- DATA UNDER STUDY:
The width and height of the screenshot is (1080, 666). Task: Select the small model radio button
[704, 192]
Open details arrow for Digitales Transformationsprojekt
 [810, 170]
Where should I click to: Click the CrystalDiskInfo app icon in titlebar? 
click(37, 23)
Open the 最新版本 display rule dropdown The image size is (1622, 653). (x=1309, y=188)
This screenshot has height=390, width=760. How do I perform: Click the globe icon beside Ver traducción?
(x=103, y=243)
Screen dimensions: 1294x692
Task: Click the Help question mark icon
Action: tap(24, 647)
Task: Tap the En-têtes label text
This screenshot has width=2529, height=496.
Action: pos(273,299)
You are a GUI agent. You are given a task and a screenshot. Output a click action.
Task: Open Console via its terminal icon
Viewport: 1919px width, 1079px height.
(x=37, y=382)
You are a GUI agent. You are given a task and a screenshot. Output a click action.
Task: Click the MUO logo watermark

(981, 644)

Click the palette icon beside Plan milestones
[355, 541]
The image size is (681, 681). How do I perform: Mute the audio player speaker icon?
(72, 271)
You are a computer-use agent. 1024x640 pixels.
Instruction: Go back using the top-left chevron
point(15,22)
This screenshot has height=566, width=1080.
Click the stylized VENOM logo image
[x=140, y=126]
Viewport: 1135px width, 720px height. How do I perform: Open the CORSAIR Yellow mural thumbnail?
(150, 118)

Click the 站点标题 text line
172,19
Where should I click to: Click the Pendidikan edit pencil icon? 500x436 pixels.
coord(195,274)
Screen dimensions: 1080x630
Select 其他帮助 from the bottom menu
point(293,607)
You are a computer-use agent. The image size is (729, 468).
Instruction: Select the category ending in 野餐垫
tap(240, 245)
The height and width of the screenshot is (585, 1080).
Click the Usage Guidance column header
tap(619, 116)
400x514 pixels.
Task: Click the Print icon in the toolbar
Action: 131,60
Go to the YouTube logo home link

- AIM OF THE TASK:
Lines containing the word "computer": copy every one of them from the records above.

- TASK ANSWER:
You are a computer-use agent. 1024x640 pixels.
You are a computer-use agent. The image size is (729, 468).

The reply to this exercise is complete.